-- Goal of the exercise --
Copy the data that follows exactly, and include none of its images.

#### The data ####

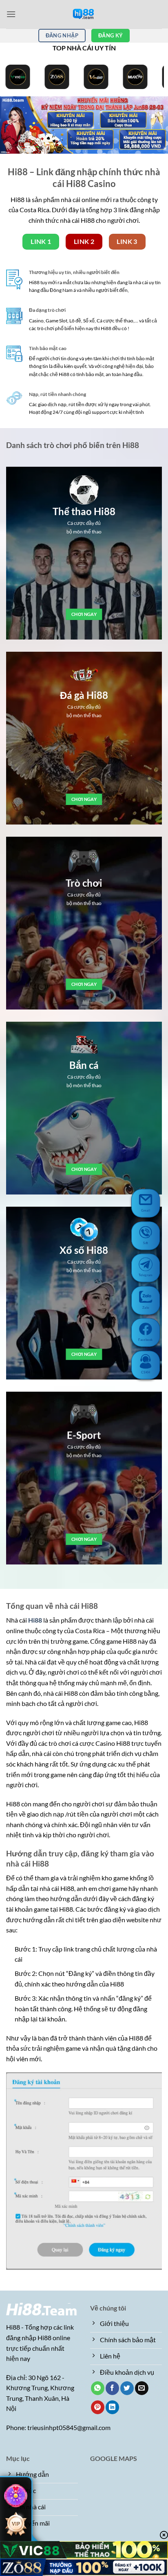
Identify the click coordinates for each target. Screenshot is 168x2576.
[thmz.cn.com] (84, 14)
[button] (11, 14)
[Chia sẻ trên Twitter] (127, 2388)
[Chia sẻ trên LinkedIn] (112, 2407)
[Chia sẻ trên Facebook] (112, 2388)
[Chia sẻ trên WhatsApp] (97, 2388)
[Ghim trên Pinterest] (97, 2407)
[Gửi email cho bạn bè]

####

-- Response to the task --
Identify the click coordinates for each target. Screenshot is 168x2576.
[thmz.cn.com] (84, 14)
[button] (11, 14)
[Chia sẻ trên Twitter] (127, 2388)
[Chia sẻ trên LinkedIn] (112, 2407)
[Chia sẻ trên Facebook] (112, 2388)
[Chia sẻ trên WhatsApp] (97, 2388)
[Ghim trên Pinterest] (97, 2407)
[Gửi email cho bạn bè]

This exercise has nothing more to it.